**TASK OBJECTIVE:**
Look through the data that follows and copy each line with the string "Close".

(Collected data)
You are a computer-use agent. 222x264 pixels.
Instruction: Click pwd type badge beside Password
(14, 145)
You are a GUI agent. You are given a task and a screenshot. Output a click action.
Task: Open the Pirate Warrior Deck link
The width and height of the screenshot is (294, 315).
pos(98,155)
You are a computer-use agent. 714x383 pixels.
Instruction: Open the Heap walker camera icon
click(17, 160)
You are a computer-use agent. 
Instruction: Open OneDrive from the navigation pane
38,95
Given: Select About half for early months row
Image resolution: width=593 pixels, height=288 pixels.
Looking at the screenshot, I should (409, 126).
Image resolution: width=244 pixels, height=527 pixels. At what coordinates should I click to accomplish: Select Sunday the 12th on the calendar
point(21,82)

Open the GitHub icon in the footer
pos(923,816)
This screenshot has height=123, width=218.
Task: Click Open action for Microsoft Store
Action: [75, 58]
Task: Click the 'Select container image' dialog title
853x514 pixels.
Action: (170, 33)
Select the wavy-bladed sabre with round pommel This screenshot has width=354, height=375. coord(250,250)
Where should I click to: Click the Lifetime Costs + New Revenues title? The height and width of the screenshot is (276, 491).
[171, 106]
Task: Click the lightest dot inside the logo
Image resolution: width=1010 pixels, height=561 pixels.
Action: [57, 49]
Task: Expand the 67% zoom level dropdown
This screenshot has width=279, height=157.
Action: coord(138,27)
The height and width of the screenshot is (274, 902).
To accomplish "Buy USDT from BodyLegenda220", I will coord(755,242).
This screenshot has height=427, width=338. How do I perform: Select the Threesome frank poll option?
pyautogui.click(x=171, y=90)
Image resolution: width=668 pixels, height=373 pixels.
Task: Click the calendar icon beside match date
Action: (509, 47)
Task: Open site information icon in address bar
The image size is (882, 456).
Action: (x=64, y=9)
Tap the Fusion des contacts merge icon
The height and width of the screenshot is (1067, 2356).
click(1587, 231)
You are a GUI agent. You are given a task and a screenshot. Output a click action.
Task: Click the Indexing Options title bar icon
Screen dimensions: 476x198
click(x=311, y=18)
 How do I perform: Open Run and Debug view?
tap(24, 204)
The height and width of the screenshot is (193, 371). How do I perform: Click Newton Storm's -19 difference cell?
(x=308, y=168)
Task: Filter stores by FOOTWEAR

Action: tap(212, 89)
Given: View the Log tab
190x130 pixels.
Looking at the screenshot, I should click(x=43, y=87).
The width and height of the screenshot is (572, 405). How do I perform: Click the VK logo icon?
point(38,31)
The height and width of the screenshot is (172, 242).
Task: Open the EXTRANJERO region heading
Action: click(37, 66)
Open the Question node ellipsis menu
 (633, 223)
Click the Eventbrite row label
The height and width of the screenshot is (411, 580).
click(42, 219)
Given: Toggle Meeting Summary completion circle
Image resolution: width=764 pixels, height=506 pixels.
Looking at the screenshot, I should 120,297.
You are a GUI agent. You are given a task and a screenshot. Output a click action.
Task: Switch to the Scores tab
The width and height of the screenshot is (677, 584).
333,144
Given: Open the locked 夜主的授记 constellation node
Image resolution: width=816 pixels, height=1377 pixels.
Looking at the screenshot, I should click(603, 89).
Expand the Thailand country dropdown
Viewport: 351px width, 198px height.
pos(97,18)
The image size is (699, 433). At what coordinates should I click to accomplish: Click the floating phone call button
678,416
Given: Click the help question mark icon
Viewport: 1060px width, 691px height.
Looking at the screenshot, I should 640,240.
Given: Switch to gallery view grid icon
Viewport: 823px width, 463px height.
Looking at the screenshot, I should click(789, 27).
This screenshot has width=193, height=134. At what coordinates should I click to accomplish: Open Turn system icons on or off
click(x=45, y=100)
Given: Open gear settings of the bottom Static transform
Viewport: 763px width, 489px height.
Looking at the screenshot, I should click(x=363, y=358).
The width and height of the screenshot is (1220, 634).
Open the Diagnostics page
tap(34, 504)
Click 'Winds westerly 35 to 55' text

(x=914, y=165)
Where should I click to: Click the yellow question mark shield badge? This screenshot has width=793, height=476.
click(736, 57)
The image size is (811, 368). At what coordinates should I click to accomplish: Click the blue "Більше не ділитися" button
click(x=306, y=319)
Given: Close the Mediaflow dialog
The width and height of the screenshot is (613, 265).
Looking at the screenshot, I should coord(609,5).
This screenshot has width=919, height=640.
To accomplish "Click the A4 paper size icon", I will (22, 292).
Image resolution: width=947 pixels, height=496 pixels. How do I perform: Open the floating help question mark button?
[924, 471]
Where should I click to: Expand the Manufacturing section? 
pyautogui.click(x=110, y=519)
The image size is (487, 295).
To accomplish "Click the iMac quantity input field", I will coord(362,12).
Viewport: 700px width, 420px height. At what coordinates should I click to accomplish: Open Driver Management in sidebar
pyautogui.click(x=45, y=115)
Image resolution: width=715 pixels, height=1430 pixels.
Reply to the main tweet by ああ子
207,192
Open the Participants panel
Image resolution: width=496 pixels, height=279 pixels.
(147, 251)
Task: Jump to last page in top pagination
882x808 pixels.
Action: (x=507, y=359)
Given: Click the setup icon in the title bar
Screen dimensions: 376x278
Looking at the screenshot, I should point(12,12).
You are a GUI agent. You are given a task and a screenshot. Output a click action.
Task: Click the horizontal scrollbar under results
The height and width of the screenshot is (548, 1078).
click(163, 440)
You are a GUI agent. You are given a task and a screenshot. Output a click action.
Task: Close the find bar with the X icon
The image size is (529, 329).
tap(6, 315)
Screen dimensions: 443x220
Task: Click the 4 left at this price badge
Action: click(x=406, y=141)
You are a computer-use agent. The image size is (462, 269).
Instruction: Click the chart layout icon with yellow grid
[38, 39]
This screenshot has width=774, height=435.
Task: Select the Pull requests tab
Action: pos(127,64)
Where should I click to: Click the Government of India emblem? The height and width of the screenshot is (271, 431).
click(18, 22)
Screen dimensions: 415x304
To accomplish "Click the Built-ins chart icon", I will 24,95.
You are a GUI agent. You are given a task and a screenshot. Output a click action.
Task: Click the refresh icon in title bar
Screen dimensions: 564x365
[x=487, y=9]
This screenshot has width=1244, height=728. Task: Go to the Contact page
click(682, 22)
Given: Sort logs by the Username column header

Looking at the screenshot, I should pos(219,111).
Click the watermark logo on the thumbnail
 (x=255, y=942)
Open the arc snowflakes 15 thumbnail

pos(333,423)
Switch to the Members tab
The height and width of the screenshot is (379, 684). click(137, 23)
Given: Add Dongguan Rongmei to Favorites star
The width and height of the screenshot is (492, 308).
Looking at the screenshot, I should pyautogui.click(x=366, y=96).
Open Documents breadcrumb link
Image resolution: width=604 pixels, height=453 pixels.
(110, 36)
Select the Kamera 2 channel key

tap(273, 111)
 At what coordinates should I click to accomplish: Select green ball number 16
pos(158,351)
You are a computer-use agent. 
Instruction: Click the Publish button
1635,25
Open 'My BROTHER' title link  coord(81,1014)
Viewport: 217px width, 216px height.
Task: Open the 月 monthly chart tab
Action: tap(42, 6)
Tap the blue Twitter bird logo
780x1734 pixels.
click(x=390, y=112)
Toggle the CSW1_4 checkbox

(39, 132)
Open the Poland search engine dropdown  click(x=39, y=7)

**THE COMPLETED TASK:**
Given: Close the Mediaflow dialog
Task: Close the find bar with the X icon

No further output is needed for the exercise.